Untuk menimbulkan rasa rindu kepada Allah maka seorang salik terlebih dahulu
harus memiliki pengetahuan dan pengenalan terhadap Allah. Jika pengetahuan dan
pengenalan terhadap Allah telah mendalam, maka hal tersebut akan
menimbulkan rasa senang dan gairah. Rasa senang akan menimbulkan cinta dan akan
tumbuh rasa rindu, rasa rindu untuk selalu bertemu dan bersama Allah.
- Mahabbah
Cinta (mahabbah) adalah pijakan atau dasar bagi kemuliaan hal.
Seperti halnya taubat yang menjadi dasar bagi kemuliaan maqam. Al-Junaid
menyebut mahabbah sebagai suatu kecenderungan hati. Artinya, hati seseorang
cenderung kepada Allah dan kepada segala sesuatu yang datang dariNya tanpa
usaha.
·
Tuma’ninah
Secara bahasa tuma’ninah berarti tenang dan tentram. Tidak
ada rasa was-was atau khawatir, tak ada yang dapat mengganggu perasaan dan
pikiran karena ia telah mencapai tingkat kebersihan jiwa yang paling tinggi.

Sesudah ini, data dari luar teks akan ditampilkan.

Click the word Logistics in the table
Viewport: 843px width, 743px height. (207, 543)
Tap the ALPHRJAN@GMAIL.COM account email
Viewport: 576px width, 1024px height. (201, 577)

Menurut al-Sarraj tuma’ninah sang hamba berarti kuat akalnya, kuat imannya,
dalam ilmunya dan bersih ingatannya. Seseorang yang telah mendapatkan hal
ini sudah dapat berkomunikasi langsung dengan Allah SWT.
- Musyahadah
Dalam perspektif tasawuf musyahadah berarti
melihat Tuhan dengan mata hati, tanpa keraguan sedikitpun, bagaikan melihat
dengan mata kepala. Hal ini berarti dalam dunia tasawuf seorang sufi dalam
keadaan tertentu akan dapat melihat Tuhan dengan mata hatinya. Musyahadah dapat
dikatakan merupakan tujuan akhir dari tasawuf, yakni menemukan puncak
pengalaman rohani kedekatan hamba dengan Allah. Dalam pandangan al-Makki,
musyahadah juga berarti bertambahnya keyakinan yang kemudian
bersinar terang karena mampu menyingkap yang hadir (di dalam hati). Seorang
sufi yang telah berada dalam hal musyahadah merasa seolah-olah tidak ada
lagi tabir yang mengantarainya dengan Tuhannya sehingga tersingkaplah segala
rahasia yang ada pada Allah.
- Yaqin
Al-yaqin berarti perpaduan antara pengetahuan yang luas
serta mendalam dan rasa cinta serta rindu yang mendalam pula sehingga
tertanamlah dalam jiwanya perjumpaan secara langsung dengan Tuhannya. Dalam
pandangan al-Junaid yaqin adalah tetapnya ilmu di dalam hati, ia tidak
berbalik, tidak berpindah dan tidak berubah. Menurut al-Sarraj yaqin adalah
fondasi dan sekaligus bagian akhir dari seluruh ahwal. Dapat juga dikatakan
bahwa yaqin merupakan esensi seluruh ahwal .
BAB III
PENUTUP
Tasawuf
merupakan tragedi perwujudan sebuah perkembangan empiris islam dalam hal
keluhuran ajaran. Peranan tasawuf memberikan arti tersendiri bahwa Agama islam
yang notabene sebagai agama yang rohmatallil ‘alamin tak pernah ketinggalan
kekahazanan ajaran yang maha luhur. Terutama tentang bagaimana memahami
hakikat. Tawakkal, khouf, sbar. berserah diri pada Alloh dengan totalitas tanpa
pertimbangan apapun.
Meskipun
dalam pemaknaa taswauf sendiri banyak mengalami semacam heterogensi pemikiran,
namun keuntungan itu jutsru tanpak, karena dengan berbagai macam paradigma
pemikiran itulah, pengejewatahan serta definisi akan Tasawuf akan lebih
sempurna. Lebih dari itu, semakin bertambahnya wawasan ummat yang kiat
membludak, pergeseran pemahaman itupun kian mengalir bersama dengan arus
pergolakan tasawuf barat (filsafat) yang kadang justru mendatangkan sebuah
kontroversi.
Ini
merupakan sebuah tantangan terbesar sendiri bagi umat islam dewasa ini,
bahwasanya ajaran islam tak lepas pada sebatas syari’t, namun juga pada inti
ajarannya yakni Hakikat. Bagaimana menjadi seorang hamba yang benar benar tulus
menghamba tanpa ada ikatan rasa keserakahan akan janji janji Tuhan itu sendiri.